All of these impacts are considered within the EIA study, environmental management plan, environmental license or national laws and, hence, should have been adequately dealt with. So, why is it that these impacts have occurred? Some of the reasons that must be explored relate to: the limited amount of monitoring that occurs during projects; vaguely drafted environmental license conditions, which are difficult to implement and monitor like ‘all waste water is disposed as per the standards set out in then Water Quality Regulation’ (Condition 3.1; Kohli and Menon 2009); and poor and ineffective response from relevant government agencies. Further, a disempowered citizenry, who don’t know the law nor mechanism to access systems of justice, are unable to exert the necessary pressure to hold the relevant government bodies and project actors accountable.

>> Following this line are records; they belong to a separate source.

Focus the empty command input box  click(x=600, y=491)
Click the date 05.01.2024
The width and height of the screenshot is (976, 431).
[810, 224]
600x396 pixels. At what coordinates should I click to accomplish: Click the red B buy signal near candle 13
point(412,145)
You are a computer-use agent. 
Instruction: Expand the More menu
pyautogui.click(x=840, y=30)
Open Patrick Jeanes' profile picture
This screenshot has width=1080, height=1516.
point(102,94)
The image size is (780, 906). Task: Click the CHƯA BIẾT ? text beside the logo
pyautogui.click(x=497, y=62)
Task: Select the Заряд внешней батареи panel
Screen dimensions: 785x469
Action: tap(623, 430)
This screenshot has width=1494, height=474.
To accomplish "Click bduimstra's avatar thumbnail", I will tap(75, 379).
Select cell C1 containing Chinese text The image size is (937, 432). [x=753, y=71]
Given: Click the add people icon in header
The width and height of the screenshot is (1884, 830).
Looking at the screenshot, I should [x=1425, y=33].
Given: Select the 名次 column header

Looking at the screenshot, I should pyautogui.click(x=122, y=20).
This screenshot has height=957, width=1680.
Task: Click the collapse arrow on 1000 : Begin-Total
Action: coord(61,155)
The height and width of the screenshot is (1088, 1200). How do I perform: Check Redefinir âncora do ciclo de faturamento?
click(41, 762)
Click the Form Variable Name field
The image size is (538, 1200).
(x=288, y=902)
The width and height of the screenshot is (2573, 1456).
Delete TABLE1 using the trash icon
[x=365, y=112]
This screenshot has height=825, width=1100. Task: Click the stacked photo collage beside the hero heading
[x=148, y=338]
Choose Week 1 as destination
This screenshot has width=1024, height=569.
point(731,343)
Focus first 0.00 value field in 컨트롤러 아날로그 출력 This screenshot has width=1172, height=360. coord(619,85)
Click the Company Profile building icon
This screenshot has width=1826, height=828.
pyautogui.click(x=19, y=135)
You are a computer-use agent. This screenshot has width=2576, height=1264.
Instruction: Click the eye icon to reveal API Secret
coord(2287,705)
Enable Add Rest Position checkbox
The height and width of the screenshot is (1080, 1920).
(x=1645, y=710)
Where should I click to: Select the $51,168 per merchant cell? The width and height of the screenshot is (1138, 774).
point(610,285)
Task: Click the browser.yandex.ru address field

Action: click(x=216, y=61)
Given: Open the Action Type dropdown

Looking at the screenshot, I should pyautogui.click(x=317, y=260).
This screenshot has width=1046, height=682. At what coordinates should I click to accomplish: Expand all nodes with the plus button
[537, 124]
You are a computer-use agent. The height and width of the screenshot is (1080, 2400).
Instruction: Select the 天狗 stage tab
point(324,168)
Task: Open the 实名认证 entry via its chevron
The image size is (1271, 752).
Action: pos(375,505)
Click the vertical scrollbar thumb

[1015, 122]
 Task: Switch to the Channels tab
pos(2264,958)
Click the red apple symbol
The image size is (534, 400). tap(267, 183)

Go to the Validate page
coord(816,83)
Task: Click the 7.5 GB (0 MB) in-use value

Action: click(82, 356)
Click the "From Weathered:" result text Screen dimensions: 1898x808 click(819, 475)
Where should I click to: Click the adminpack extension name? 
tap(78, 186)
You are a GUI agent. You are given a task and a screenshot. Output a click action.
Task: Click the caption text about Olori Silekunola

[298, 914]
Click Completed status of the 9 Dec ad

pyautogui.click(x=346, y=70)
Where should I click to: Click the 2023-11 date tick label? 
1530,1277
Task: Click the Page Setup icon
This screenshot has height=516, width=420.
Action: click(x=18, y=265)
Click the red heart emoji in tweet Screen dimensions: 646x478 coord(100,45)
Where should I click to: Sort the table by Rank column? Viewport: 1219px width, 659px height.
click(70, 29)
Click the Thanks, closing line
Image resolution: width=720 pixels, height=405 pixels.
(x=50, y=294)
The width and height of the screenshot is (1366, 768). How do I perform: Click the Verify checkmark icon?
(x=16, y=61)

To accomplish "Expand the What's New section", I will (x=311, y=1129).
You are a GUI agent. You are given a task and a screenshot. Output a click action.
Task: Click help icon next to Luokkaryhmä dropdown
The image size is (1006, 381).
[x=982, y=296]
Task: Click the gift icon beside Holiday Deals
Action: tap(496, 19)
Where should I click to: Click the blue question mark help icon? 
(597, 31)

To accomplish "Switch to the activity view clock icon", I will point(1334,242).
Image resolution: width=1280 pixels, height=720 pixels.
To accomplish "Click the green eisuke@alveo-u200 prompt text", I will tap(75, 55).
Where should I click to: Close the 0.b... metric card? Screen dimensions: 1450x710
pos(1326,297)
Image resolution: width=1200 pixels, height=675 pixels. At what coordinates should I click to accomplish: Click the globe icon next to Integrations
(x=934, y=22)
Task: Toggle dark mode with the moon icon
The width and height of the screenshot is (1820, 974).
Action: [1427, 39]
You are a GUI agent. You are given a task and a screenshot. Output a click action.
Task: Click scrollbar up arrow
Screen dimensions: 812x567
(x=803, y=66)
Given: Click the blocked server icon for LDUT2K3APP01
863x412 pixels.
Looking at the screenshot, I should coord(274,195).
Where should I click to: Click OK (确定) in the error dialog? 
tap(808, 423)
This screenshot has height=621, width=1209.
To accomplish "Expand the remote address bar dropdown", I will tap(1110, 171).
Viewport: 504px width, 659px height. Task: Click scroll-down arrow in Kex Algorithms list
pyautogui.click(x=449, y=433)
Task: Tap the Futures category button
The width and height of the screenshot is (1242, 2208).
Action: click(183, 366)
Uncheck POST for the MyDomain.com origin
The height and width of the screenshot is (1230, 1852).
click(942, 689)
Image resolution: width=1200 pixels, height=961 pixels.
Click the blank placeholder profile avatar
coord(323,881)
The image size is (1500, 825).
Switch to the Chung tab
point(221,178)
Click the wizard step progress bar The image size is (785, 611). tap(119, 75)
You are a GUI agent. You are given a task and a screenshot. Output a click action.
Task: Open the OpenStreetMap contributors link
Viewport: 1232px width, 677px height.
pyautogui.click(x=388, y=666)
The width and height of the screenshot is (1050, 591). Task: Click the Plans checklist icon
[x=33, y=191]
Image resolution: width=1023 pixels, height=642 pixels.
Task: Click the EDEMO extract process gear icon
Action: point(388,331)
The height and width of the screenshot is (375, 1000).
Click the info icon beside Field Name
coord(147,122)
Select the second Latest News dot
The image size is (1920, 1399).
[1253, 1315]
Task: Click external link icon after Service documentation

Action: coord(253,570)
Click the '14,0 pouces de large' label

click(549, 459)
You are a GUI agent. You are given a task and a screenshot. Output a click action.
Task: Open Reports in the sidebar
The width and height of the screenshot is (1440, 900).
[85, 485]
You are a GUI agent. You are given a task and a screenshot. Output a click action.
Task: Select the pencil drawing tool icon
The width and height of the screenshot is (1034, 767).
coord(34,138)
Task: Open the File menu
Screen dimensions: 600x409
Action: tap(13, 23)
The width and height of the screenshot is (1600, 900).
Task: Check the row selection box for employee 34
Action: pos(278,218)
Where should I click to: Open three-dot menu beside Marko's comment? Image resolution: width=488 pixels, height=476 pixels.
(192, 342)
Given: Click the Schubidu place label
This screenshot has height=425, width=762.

We have much work to do to improve the implementation of our laws but it is unwise to apportion blame to one group, given the real challenges that exist with funding and capacity of government agencies. As a starting point, we all must inherently accept that the rule of law, as a fundamental pillar of a democratic society, is completely fused to our plans for development because the law is not there to deprive us of a prosperous nation but to protect and enliven that which we, as Kenyan’s, hold dear.